Pero justo será reconocer
que muchos les debemos a sus tretas
el puesto de trabajo, y el amor
y, a veces, la vida.
Justo será alabar
su tremendo atractivo, lo bien que se disfraza
de sana inteligencia, de espontánea euforia.
Y la plasticidad de sus escenas,
su enorme potencial como espectáculo.
Basta este fragmento para seguir viendo cómo nuestro poeta, trate el tema que toque, no abandona su sonrisa de fondo. En «De nuevo el primer libro» (p. 120) se le nota igualmente enamorado de la poesía y la vida: «Un nuevo libro / —si ha de ser nosotros, / si quiere merecerse el mundo / que habitamos aún—, / será libro si vuelves a apostar / a todo o nada por la poesía, / a todo o nada por la vida.// Será nuevo / si es, sin aburrir, / sin limitarse a dar más de lo mismo, / hijo de lo que puedes escribir, / hijo de lo que debes escribir, / de nuevo el primer libro».
El último (de nuevo el primero, por tanto) es Florecimiento del daño (2007). Reseñando El tiempo de la vida, ya notaba Valentín J. Ansede la influencia de Carlos Marzal y de Vicente Gallego. Buen oído el suyo, profético, porque es en este último libro donde de veras se hace evidente, incluso en la morosa acumulación de impresiones abstractas: «Dulce frecuentación de lo que estimo. / Secreta adquisición de su secreto, / morosa comprensión de su valor». (p. 170). La prueba de la dicción no engaña: «Desvanezcámonos de puro amor, / seamos esta música de saxo».
Pero no es un demérito, primero porque no es una influencia ni ilógica ni muy alejada de los propios intereses de José Luis Martínez, tan celebrativo siempre. Por otra parte, a lo largo de toda su obra poética ha demostrado ser capaz de atravesar los ecos, recogiéndolos y devolviéndolos, sin perder una voz propia.

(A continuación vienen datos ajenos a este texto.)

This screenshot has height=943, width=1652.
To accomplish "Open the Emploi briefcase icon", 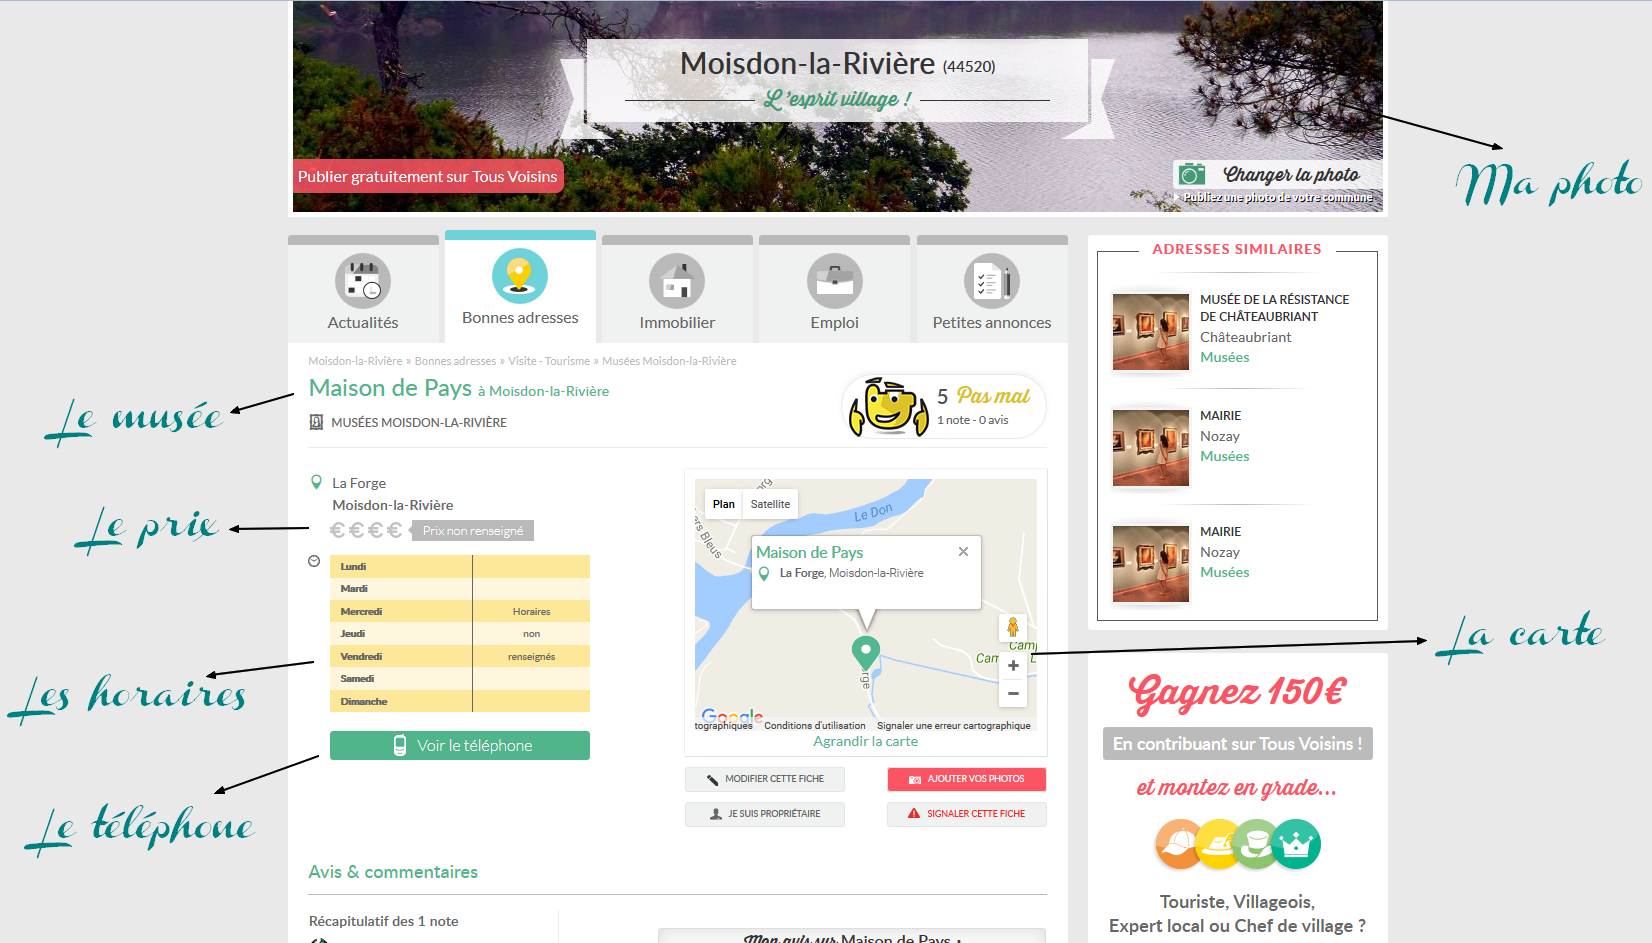I will click(x=834, y=280).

Una voz que ahora se reposa un poco y que en «Una oración», en la página 176-7, ante un amanecer, se sugiere: «Deberías ponerte de rodillas». Para terminar, «En el silencio» (pp. 178-9) habla de «la verdad del amor a la verdad», y nos descubre que «la lentitud confita lo que toca», por lo que «tu última verdad te espera dulce». La verdad se nos deja como promesa de este libro (ya se nos había advertido que era un Camino de ningún final), pero casi quedamos tocándola con la punta de los dedos. Y, además, ¡qué bien nos lo hemos pasado hasta llegar hasta aquí!